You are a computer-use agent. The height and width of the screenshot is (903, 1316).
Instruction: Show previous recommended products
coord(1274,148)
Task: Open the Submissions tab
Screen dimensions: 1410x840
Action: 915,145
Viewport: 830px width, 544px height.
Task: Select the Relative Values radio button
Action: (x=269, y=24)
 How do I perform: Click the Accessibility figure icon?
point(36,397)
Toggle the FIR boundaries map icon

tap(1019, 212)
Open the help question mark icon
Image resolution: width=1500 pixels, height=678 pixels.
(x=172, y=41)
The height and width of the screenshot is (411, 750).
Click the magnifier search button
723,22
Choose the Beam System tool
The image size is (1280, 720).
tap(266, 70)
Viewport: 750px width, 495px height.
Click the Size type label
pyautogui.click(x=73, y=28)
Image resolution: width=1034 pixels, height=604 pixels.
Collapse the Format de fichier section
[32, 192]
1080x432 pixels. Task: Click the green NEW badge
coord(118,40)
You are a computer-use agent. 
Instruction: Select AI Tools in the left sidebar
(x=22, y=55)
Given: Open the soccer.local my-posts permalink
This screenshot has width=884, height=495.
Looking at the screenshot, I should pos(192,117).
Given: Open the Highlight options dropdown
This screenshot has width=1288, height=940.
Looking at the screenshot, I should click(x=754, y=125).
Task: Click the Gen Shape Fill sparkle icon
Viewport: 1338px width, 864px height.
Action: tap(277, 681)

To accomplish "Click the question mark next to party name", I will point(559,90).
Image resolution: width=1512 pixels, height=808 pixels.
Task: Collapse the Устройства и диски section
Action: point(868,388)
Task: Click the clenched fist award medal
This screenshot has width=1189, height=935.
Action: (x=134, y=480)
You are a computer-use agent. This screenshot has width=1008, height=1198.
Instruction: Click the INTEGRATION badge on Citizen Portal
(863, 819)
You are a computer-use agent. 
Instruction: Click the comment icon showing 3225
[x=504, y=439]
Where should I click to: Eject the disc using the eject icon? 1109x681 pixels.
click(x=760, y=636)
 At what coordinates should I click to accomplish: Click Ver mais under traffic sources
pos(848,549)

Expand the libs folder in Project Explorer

———

| What is being asked |
Rewrite all of the data above, replacing "magnifier" with "magnifying glass" and leaving everything else unchanged.

| Exercise response |
You are a computer-use agent. The height and width of the screenshot is (903, 1316).
Instruction: Show previous recommended products
coord(1274,148)
Task: Open the Submissions tab
Screen dimensions: 1410x840
Action: 915,145
Viewport: 830px width, 544px height.
Task: Select the Relative Values radio button
Action: (x=269, y=24)
 How do I perform: Click the Accessibility figure icon?
point(36,397)
Toggle the FIR boundaries map icon

tap(1019, 212)
Open the help question mark icon
Image resolution: width=1500 pixels, height=678 pixels.
(x=172, y=41)
The height and width of the screenshot is (411, 750).
Click the magnifying glass search button
723,22
Choose the Beam System tool
The image size is (1280, 720).
tap(266, 70)
Viewport: 750px width, 495px height.
Click the Size type label
pyautogui.click(x=73, y=28)
Image resolution: width=1034 pixels, height=604 pixels.
Collapse the Format de fichier section
[32, 192]
1080x432 pixels. Task: Click the green NEW badge
coord(118,40)
You are a computer-use agent. 
Instruction: Select AI Tools in the left sidebar
(x=22, y=55)
Given: Open the soccer.local my-posts permalink
This screenshot has width=884, height=495.
Looking at the screenshot, I should pos(192,117).
Given: Open the Highlight options dropdown
This screenshot has width=1288, height=940.
Looking at the screenshot, I should click(x=754, y=125).
Task: Click the Gen Shape Fill sparkle icon
Viewport: 1338px width, 864px height.
Action: tap(277, 681)

To accomplish "Click the question mark next to party name", I will point(559,90).
Image resolution: width=1512 pixels, height=808 pixels.
Task: Collapse the Устройства и диски section
Action: point(868,388)
Task: Click the clenched fist award medal
This screenshot has width=1189, height=935.
Action: (x=134, y=480)
You are a computer-use agent. This screenshot has width=1008, height=1198.
Instruction: Click the INTEGRATION badge on Citizen Portal
(863, 819)
You are a computer-use agent. 
Instruction: Click the comment icon showing 3225
[x=504, y=439]
Where should I click to: Eject the disc using the eject icon? 1109x681 pixels.
click(x=760, y=636)
 At what coordinates should I click to accomplish: Click Ver mais under traffic sources
pos(848,549)

Expand the libs folder in Project Explorer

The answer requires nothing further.